We live in the peak of a technological age! It is no secret that today we can easily integrate into our life’s, new devices that decades ago were inconceivable. Intrinsic experience and knowledge are provided instantly by these appliances. Thus, the demand for more useful and richer experiences is rapidly increasing. This situation leads to a very high exponential growth of markets and industries that regularly need to reformulate their processes. In consequence, primary matter and assets must become lighter and affordable.

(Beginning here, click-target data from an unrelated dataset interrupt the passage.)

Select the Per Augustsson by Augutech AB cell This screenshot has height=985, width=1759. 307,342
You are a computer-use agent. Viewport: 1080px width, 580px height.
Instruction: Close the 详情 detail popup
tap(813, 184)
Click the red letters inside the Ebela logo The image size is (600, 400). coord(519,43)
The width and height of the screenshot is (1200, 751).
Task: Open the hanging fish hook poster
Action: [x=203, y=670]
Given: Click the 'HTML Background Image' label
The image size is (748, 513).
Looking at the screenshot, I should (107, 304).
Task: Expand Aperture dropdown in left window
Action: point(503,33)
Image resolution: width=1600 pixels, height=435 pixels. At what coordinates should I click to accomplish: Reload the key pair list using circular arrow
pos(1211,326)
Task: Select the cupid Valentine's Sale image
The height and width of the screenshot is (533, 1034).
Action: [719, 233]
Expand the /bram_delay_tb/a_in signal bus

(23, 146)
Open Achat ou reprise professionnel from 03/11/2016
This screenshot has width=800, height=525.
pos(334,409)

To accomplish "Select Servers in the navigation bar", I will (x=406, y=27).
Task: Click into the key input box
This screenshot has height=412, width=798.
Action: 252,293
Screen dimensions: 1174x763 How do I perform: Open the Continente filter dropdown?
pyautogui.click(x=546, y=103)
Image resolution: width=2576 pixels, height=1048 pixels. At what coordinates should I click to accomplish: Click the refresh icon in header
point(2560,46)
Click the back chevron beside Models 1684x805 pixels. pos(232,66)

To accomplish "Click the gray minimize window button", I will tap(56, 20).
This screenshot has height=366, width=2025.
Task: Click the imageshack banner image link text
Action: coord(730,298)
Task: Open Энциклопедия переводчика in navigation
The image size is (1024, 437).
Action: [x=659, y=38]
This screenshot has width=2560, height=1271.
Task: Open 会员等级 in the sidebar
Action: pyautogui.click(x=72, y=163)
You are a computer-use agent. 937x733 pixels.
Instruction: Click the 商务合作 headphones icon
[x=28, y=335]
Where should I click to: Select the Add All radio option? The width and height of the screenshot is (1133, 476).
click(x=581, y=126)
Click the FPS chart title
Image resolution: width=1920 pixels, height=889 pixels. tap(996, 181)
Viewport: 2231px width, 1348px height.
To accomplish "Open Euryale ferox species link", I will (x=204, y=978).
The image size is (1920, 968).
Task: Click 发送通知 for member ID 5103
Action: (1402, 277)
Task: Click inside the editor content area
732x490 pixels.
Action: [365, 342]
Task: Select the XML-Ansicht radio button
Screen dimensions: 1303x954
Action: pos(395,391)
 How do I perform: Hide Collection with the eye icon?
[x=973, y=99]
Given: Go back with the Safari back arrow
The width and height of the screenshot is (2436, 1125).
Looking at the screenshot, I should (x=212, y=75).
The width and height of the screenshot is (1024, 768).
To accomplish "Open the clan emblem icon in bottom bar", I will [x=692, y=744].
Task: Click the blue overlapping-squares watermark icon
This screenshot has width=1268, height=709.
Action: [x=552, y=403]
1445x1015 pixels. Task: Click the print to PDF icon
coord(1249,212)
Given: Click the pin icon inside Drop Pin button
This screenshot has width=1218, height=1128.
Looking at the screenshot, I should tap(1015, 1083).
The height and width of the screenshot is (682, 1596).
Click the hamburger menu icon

In almost every aspect of technology fabrication, developers are facing a quest to overcome physical and economic problems that the exponential growth of more challenging markets are imposing.  If we follow the path of this constant without making significant changes, the whole economic engine based on that growth model will face a halt.  Raw materials will be scant, and the relationship between the pace of innovation and the financial cost of manufacturing would be massively slow down.  Finding new approaches demands more than just concentrating on substituting materials.   New principles when developing core technologies must be established to ensure that applied science does not become nonviable soon.

We are about to reach a key inflection point where we may not be able to develop faster, better, smaller technologies unless we submit our industries to new perspectives.

From our point of view, we are confident that this is an excellent opportunity to transform the world. Today is the time to find new solutions that can relieve the financial, environmental and physical costs implied in humankind technology.

Everyday academic researchers are empowering dreams that are sparking small revolutions, creating new alternatives to standard industrial practices. At NSTC we enjoy a collaboration with the Alan G. McDiarmid NanoTech Institute, at the University of Texas at Dallas and together we are attaining great results at bounding current materials with unique ones, such as Carbon-Nano tubes or Polymer Artificial Muscles.

Nanotechnology is allowing us to achieve tuna-ability of the properties of traditional supplies, meaning that now, we can do more using less.

Leveraging the vast industrial resources of the global LINTEC Group[1], the Nano-Science & Technology Center in Richardson TX, focuses on scaling up the manufacturing and commercialization of nano-engineered applications.

Since 1934, LINTEC’s leading portfolio of advanced materials, industrial products/equipment, printing/variable information, and optically functional materials, has delivered advanced solutions for the main sectors such as packaging, electronics, automotive, construction, semiconductor, and mobile devices.  Headquartered in Tokyo, LINTEC’s global operations include Japan, Asia Pacific, Greater China, Americas, Europe and the Middle East.